February natural gas is set to open 4 cents lower Monday morning at $2.30 as traders tweak forecasts to accommodate a lower level of near-term heating demand. Overnight oil markets rose.

Weather forecasters are calling for a near-term counter-intuitive expansion of cold weather along with reduced heating requirements. In its Monday morning six- to 10-day outlook WSI Corp. said, "[Monday's] six-10 day period forecast features the expansion of below-average cold. The forecast is warmer than Friday's forecast across the southern and eastern U.S., [but] the northern Rockies and north-central U.S. are sharply colder. CONUS GWHDDs are down 3.6 to 153.2 for the period. Forecast confidence is average today as models are in good agreement with the pattern change and influx of arctic air into the central and eastern U.S. However, there are typical technical and timing differences.
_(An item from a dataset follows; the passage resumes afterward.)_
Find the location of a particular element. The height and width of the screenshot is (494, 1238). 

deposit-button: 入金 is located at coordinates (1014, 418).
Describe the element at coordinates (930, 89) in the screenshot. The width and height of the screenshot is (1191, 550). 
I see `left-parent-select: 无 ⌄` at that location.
"The central U.S. has a small risk to the colder side during the front half of the period, while the cold risk shifts into the East by the end of the period."
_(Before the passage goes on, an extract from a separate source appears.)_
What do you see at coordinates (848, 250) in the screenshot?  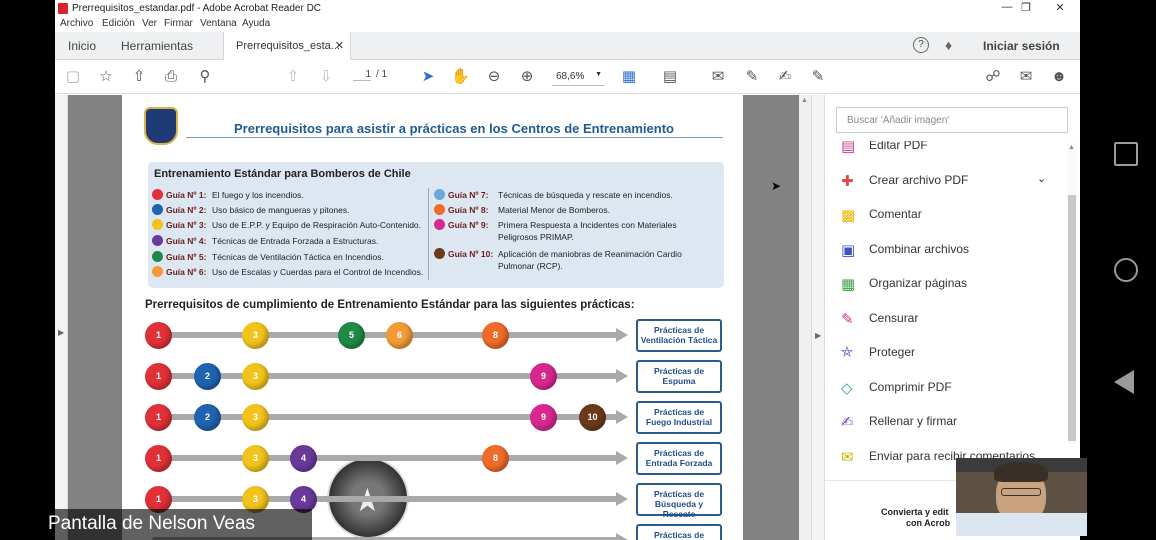 I see `combine-files-icon: ▣` at bounding box center [848, 250].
Rusty Braziel, in "The Top Ten RBN Energy Prognostications for 2016 -- Year of the Monkey" points to several natural gas-related issues. Not the least of which is "Marcellus gas still a problem. Good grief! What a massive understatement for 2015. The average NGI Tennessee Zone 4 Marcellus natural gas price for December 2015 was $0.99/MMBtu. That's not the basis. That's the price.

"There is a market share battle coming to Henry Hub natural gas. Sadly for gas producers, this one happened right on cue. Natural gas production in the Marcellus/Utica continued to grow, the volumes competed successfully with Southeast/Gulf volumes for market share (based on lower per-unit production cost and expanding takeaway pipeline capacity). Throw in El Nino and it was a recipe for gas-on-gas competition resulting in prices below $2.00/MMBtu in December."

Mike DeVooght, president of DEVO Capital, a Colorado-based trading and risk management firm is currently standing aside the market for all types of accounts, trading, end user, and producer. "We will continue to monitor the market for an opportunity to establish short hedges," he said in a morning note to clients.

Tom Saal, vice president at FC Stone Latin America LLC in Miami in his work with Market Profile and other analytical tools said in a Monday note to clients "Santa Claus left end-users a present under the tree..a textbook bottom pattern on the long-term monthly bar chart. Also, bullish divergence on the Slow Stochastics technical study. Rising interest rates should increase forward curve."

In overnight Globex trading February crude oil rose 68 cents to $37.72/bbl and February RBOB gasoline rose 3 cents to $1.3013/gal.